June 22nd, 2009 by Eric Snider in Reviews

This album looks great on paper:

Legendary organist and Stax Records session mainstay Booker T. joins forces with the Drive-By Truckers, whose Patterson Hood is the son of Muscle Shoals bassist David Hood. Add Neil Young’s lead guitar into the mix, and the result? Gritty instrumental R&B gold, right?

Not really. Potato Hole sounds like a set of 10 rhythm tracks in search of songs — melodies, vocals, that sort of stuff. As a result, while some of the music has a certain scrappy energy, the whole affair ends up being tedious.

Versions of “Hey Ya” and Tom Waits’ “Get Behind the Mule” fare best, mostly because the aggregation has a melody to dig into.

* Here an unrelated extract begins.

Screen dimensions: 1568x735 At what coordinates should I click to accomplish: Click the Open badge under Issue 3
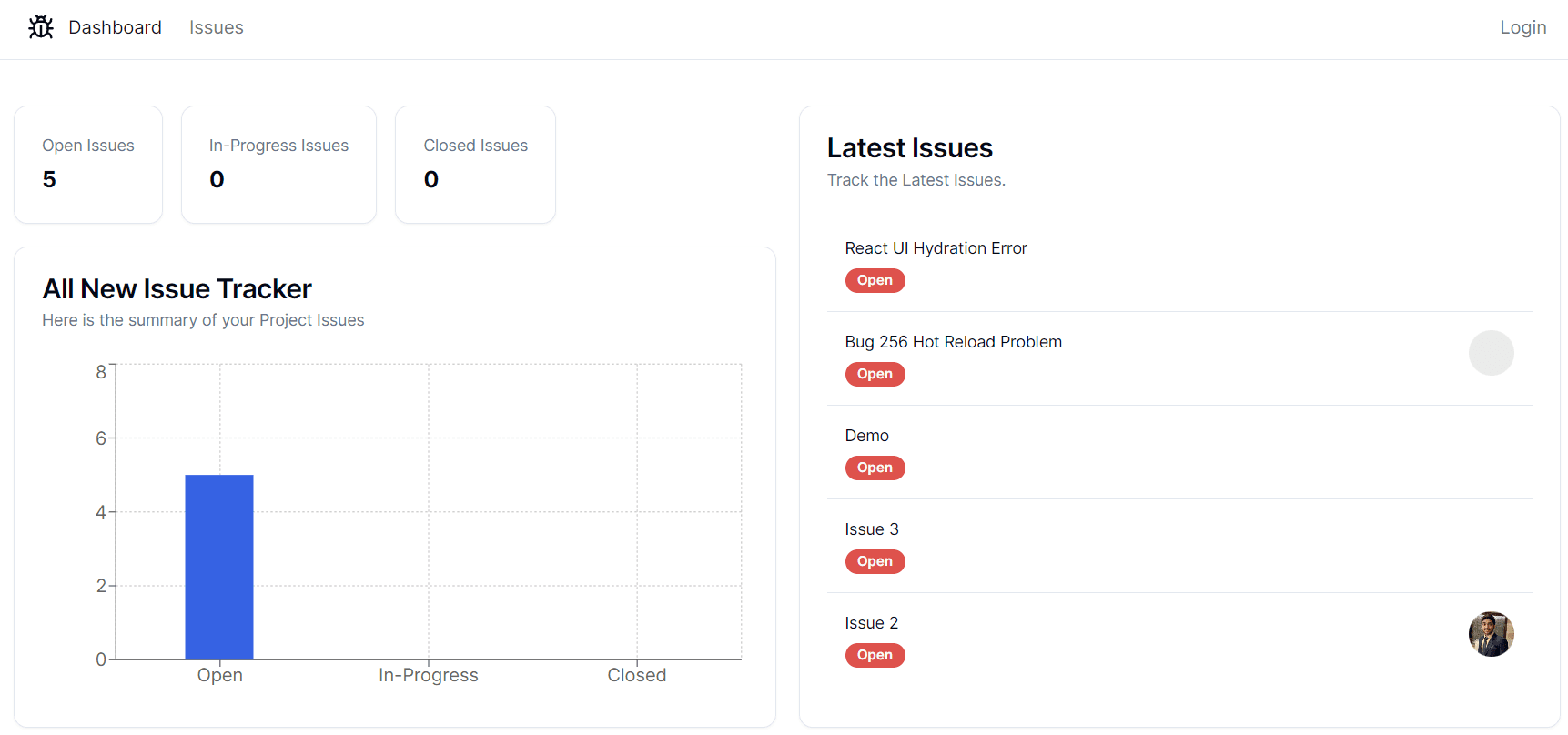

Booker T. is not an improviser, a soloist of any particular skill. (Just listen to the Booker T & the MG’s 1962 hit “Green Onions” — it’s a quick, grabby riff with a good groove, and little else.)

That leaves most of the soloing up to Young (who recorded his leads at a separate session) — which certainly could’ve been a good thing. But his trademark corrosive tone is not much in evidence here, and his improvising comes off as halfhearted. You might even say it was phoned in, which in a way it was. The wild hair that Young puts into his best guitar work is AWOL.

The Truckers provide solid support, but not much verve. In fact, these glorified rhythm tracks tend to drag. One gets the sense that there was a mutual admiration society at work on Potato Hole. Why the disc came out so tame is hard to figure.